> **Supplied text**:
□ □ □ □

As of January 2020, the Department of Homeland Security (DHS) has been gradually implementing a phased DNA collection policy mandated by federal statute. This requires Customs and Border Protection (CBP) and Immigration and Customs Enforcement (ICE) to collect DNA samples from individuals detained or in the custody of their agency. Aliens, Lawful Permanent Residents, and even US Citizens who are subject to fingerprinting by either agency are subject to this law.
The Mandate’s Authority
DHS implemented this process based on 28 CFR § 28.12, which requires all federal agencies to collect DNA samples from a wide swathe of individuals who are under the control of such an agency. According to the statute, an individual should have their DNA collected if they are convicted, arrested, or facing charges from the United States, or if they are a “non-United States Person” detained under the authority of the US.
This policy only applies to individuals subject to fingerprinting. Additionally, DNA should not be collected from:
- Individuals lawfully admitted or being lawfully processed for admission to the US;
- Individuals held at a port of entry during crossing and not subject to further detention or proceedings; and
- Individuals held in maritime interdiction.

□ □ □ □

> **Dataset content**:

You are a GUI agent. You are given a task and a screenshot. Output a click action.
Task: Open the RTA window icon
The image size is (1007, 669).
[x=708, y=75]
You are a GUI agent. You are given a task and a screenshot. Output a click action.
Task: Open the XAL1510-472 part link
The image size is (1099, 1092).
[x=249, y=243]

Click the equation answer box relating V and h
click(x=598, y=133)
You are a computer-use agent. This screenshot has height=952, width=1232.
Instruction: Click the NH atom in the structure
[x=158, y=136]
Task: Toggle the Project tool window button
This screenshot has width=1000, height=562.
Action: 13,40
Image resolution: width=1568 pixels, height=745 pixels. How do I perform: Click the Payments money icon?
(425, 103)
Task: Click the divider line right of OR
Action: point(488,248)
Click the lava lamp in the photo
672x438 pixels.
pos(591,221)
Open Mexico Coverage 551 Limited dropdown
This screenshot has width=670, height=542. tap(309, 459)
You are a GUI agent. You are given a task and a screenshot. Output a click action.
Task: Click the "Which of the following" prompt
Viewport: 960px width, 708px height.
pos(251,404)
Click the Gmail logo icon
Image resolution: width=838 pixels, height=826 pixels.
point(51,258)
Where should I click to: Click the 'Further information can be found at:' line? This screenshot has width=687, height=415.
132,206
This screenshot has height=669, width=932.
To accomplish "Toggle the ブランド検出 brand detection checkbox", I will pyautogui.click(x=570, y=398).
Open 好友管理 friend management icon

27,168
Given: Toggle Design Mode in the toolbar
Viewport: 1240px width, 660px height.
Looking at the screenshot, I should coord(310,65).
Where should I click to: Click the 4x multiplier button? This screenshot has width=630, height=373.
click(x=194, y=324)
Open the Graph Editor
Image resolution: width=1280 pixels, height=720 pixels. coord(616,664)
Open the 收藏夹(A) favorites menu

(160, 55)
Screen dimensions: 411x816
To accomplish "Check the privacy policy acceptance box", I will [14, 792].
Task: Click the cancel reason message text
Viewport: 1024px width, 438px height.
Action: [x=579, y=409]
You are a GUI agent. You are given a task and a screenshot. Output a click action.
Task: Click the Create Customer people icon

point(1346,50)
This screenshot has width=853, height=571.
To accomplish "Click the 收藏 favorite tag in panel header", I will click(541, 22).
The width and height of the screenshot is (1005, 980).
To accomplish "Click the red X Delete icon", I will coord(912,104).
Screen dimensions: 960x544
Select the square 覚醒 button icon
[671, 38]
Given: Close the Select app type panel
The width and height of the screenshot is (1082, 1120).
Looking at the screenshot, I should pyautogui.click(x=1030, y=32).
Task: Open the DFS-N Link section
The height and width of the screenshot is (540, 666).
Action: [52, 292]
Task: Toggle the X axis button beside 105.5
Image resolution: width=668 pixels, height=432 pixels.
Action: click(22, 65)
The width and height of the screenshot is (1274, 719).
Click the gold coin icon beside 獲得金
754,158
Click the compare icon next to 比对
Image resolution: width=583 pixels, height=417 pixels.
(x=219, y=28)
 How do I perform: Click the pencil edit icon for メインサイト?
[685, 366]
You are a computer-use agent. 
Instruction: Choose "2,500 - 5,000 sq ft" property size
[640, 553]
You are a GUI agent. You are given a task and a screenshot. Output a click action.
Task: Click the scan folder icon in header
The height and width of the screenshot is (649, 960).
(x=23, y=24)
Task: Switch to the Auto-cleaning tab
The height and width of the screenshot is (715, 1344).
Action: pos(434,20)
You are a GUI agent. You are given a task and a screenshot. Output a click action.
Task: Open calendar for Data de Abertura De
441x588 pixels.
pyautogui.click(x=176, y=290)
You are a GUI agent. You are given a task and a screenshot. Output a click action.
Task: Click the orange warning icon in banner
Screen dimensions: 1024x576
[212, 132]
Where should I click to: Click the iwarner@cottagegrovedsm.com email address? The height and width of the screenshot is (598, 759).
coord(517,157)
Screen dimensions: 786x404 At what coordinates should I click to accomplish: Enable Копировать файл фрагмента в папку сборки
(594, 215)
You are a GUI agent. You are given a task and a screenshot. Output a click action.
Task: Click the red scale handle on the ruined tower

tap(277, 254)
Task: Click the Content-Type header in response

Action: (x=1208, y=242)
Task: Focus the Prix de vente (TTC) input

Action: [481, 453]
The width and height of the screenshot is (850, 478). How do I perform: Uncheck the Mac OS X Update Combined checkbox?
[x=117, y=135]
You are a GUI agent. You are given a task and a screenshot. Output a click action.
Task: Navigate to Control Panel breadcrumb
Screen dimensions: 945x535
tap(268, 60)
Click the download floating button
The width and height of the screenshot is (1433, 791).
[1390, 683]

□ □ □ □

> **What this exercise asks**:
(A) According to the text on the DHS DNA collection policy, which regulation did DHS rely on to implement the process?
(B) Resume the text on the DHS DNA collection policy from the point where it stops.

> **Answer set**:
(A) 28 CFR § 28.12.

(B)
The Policy in Practice
As the mandate implementation progresses, it should become clearer how this will influence the process at ports of entry. From the statute’s language, it does not appear that an officer can take a DNA sample when someone is applying for admission, unless they detain the individual and there are further proceedings that may follow.
When dispersing the mandate, DHS indicated that the collection of DNA would help identify individuals that may have committed a crime in the U.S. or assist with future criminal investigations. If an individual does not comply with the DNA collection, they may be charged with a class A misdemeanor, and an agent may take necessary steps to collect the sample.